Pepperdine School of Law Announces $8 Million Endowment of Sudreau Global Justice Program
September 21, 2017 | From Pepperdine University Newsroom - The Pepperdine University School of Law is proud to announce the endowment of the Sudreau Global Justice Program made possible by the generosity of alumna Laure Sudreau (JD '97). The $8 million contribution is the largest single endowment gift ever to the School of Law and will help advance the profound impact of the Global Justice Program, which operates within the Herbert and Elinor Nootbaar Institute on Law, Religion, and Ethics at the School of Law .
Since 2007, the Global Justice Program has touched all corners of the globe through its initiatives in international human rights and religious freedom, advancement of the rule of law, and global development. The Sudreau Global Justice Program will support and enhance current programs while envisioning new and innovative initiatives that will create a lasting impact in the lives of the Pepperdine law community and those experiencing injustices in the world's most vulnerable places.
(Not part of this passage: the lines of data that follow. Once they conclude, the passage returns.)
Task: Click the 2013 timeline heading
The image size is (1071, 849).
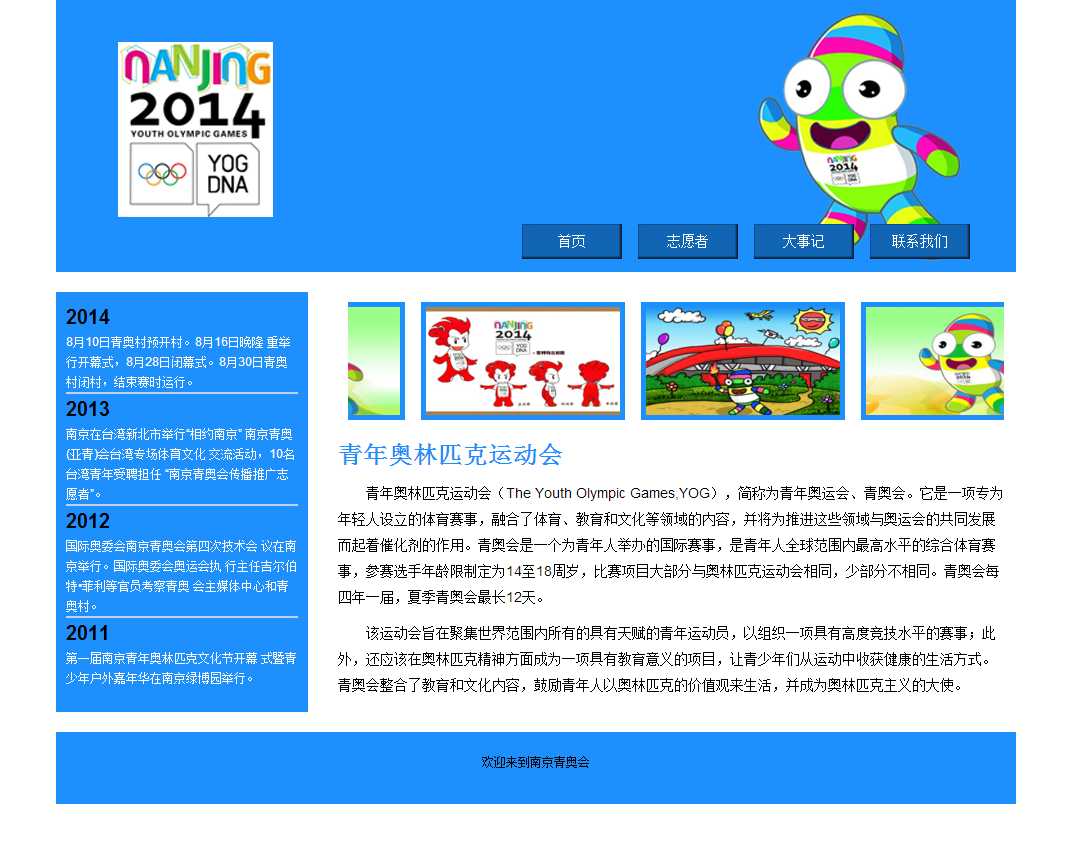Action: click(x=88, y=409)
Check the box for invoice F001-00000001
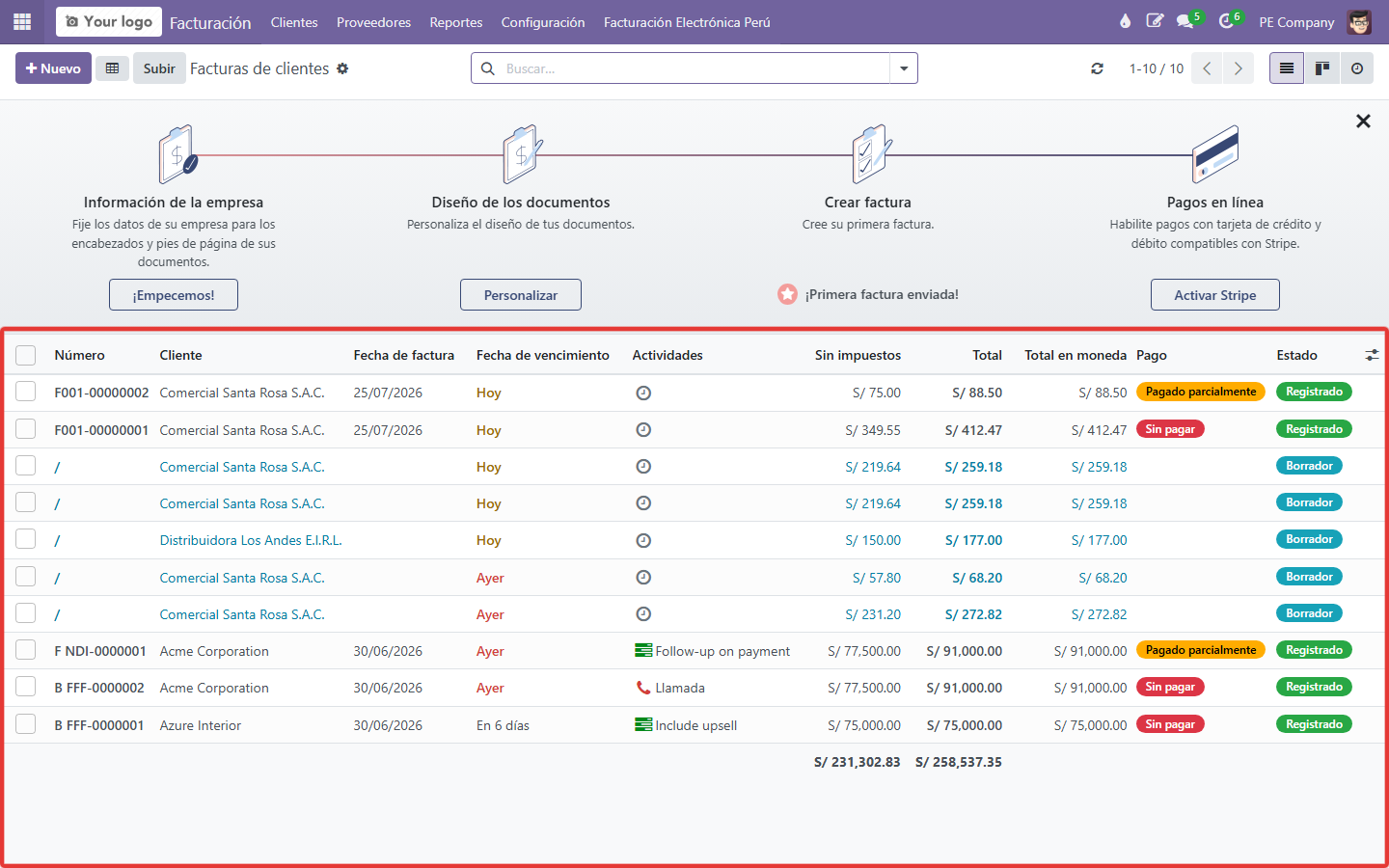Screen dimensions: 1389x868 [26, 429]
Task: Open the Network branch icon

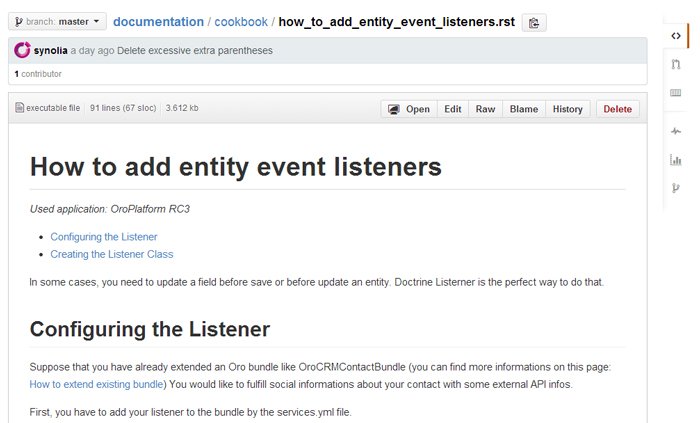Action: coord(676,188)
"We are humbled by Laure's generosity and confidence in the law school," says School of Law dean Paul L. Caron. "This gift will empower us to expand our important work bringing justice to those around the globe who desperately need the legal assistance of our students, alumni, and faculty."
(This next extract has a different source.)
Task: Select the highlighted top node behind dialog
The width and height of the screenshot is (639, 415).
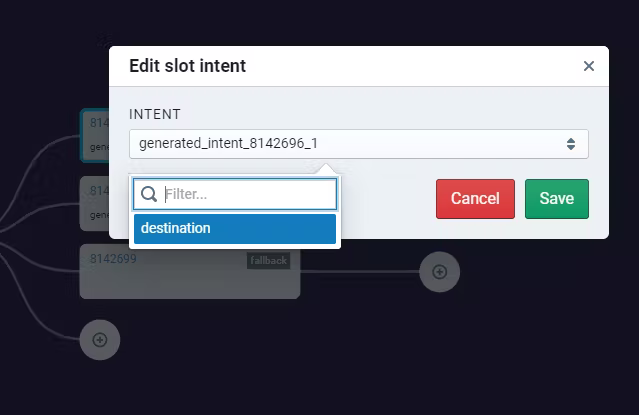Action: [x=95, y=136]
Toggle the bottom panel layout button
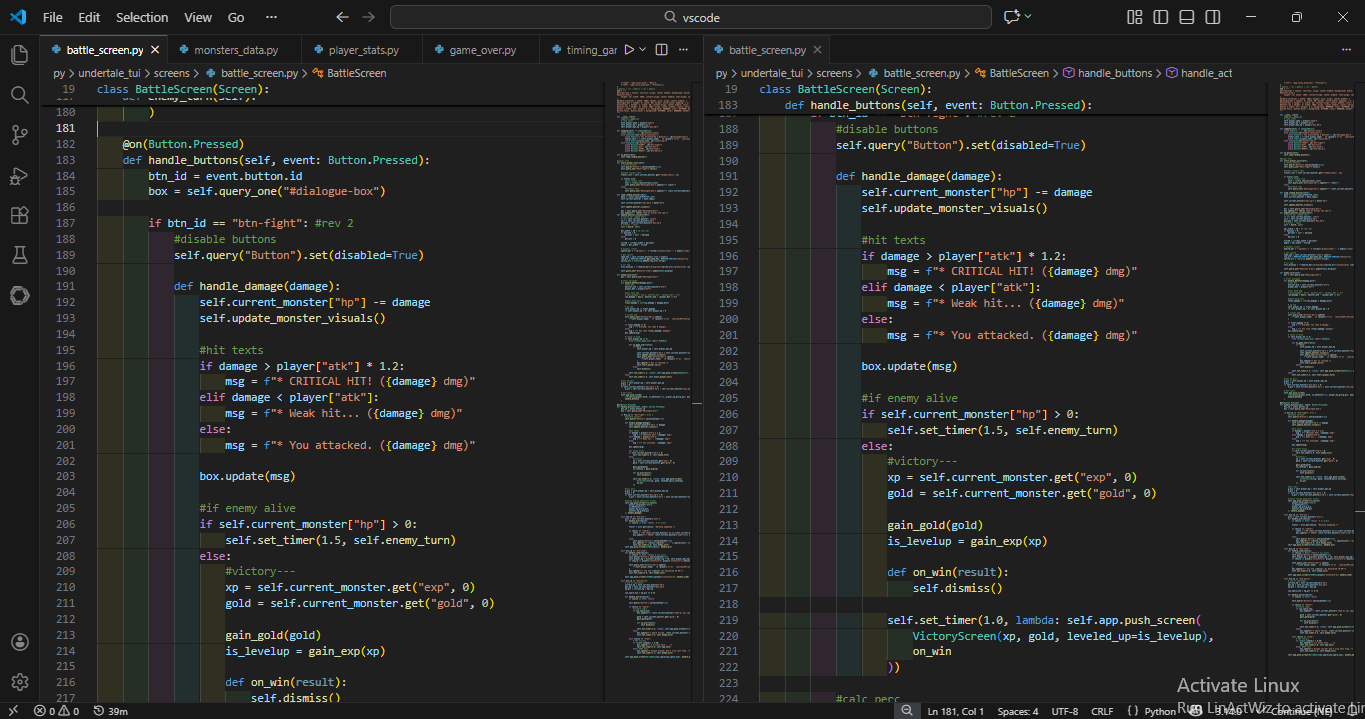This screenshot has height=719, width=1365. (1186, 17)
Professor Jim Gash (JD '93) has directed the Global Justice Program for the past five years and was honored with the Warren Christopher International Lawyer of the Year award in 2013 by the International Law Section of the California Bar for his work in promoting access to justice the developing world. Gash says, "Laure's leadership gift will bring hope to literally tens of thousands of the world's most vulnerable people in need of access to justice. I am honored to lead an organization that proudly bears her name."
Among its many areas of impact, the endowment will establish the Sudreau Fellow program, which will provide recent graduates with the opportunity to live and work in Uganda for one year while helping to manage partnership projects between the Sudreau Global Justice Program and the Ugandan Judiciary.
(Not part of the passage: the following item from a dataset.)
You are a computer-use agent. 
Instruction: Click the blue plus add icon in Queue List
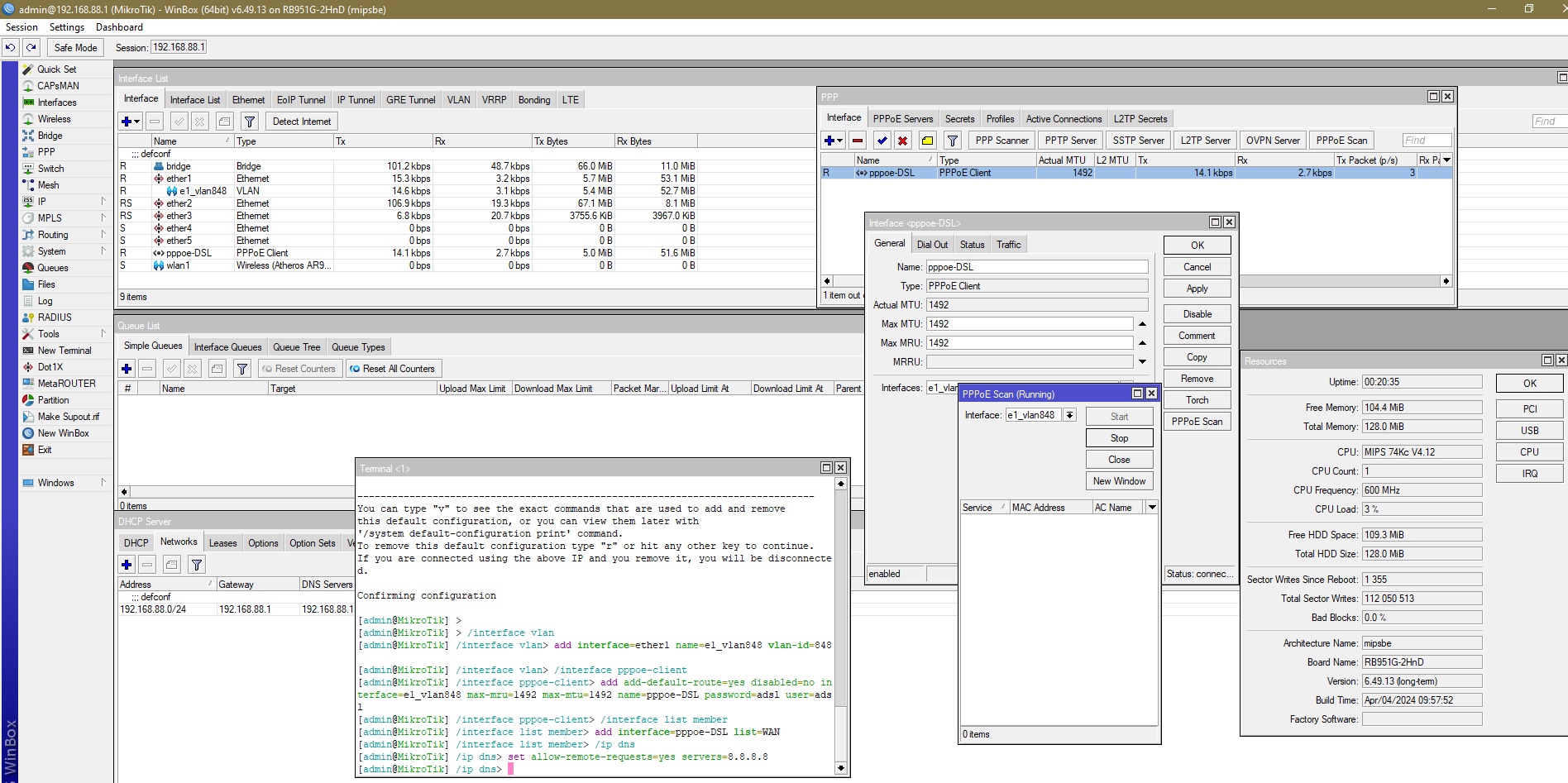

"The world law students are entering is no longer about people being the center of things," says Sudreau. "It is a world that is about community. I am so proud to be associated with this effort and all of the important work the Sudreau Global Justice Program does on behalf of the people in the developing world. The world is in great need of this kind of outreach."
The endowment will also help broaden and deepen current curricular offerings on campus, including global justice courses led by recognized human rights and human trafficking experts on the challenges faced in the developing world and the ongoing efforts to address them.
The Sudreau Global Justice Program will further enable summer and spring internship programs that typically send up to 20 students to Rwanda, Uganda, India, South America, and other developing regions around the world to assist judges and prosecutors with envisioning and implementing systemic reforms and providing free legal services to victims of different forms of injustice. It will serve to promote leadership training for women in Uganda and enable members of Uganda's Judiciary to participate in trainings and study tours in the United States.
This endowment follows Sudreau's pace-setting $3 million gift to the Campaign for Pepperdine in 2011 to establish the Laure Sudreau-Rippe Endowed Chair at the School of Law. The chair's first occupant, Professor Janet Kerr ('75, JD '78), vice chancellor and the founder and executive director of the Palmer Center for Entrepreneurship and the Law, was selected by Sudreau for her dedication to helping women through microfinance opportunities and for her commitment throughout her career to championing the cause of women in law.